The Witten-Oorlog (Witts War) was a 1750s pamphlet war between the Dutch historian Jan Wagenaar and the Dutch lawyer and book-seller Elie Luzac.

==Topics of the historical and political dispute==
The main subject was whether or not the Witt brothers' execution by the people was justified and whether or not they were enemies of the state. Specifically, the pamphleteers disagreed on the wisdom of the Act of Seclusion, a secret annex in the Treaty of Westminster (1654) between the United Provinces and the Commonwealth of England in which William III, Prince of Orange, was excluded from the office of Stadtholder.
==Subtext of the dispute==
The historian Pieter Geyl claimed that the true cause of the argument was based on the restoration of the government in 1748 and Wagenaar's freshly written history of Johan de Witt in 1749. A book was written about the subject in 1757, by which time the tempers had calmed down, though the parties had never agreed.

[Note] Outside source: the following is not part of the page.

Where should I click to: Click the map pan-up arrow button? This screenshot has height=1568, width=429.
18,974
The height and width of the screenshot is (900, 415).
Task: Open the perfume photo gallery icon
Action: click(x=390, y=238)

==Alleged allegorical depiction==
It has been speculated that the white text that was painted onto the painting by Jan Asselijn known as The Threatened Swan was done in this period. The painting, which supposedly symbolizes Johan de Witt as a white swan protecting his country's eggs from an Orangist dog, was purchased for the Nationale Konst-Gallery in The Hague in 1800 based on its allegorical reference, but only later did visitors point out that the painter had died long before the murder of the De Witt brothers took place.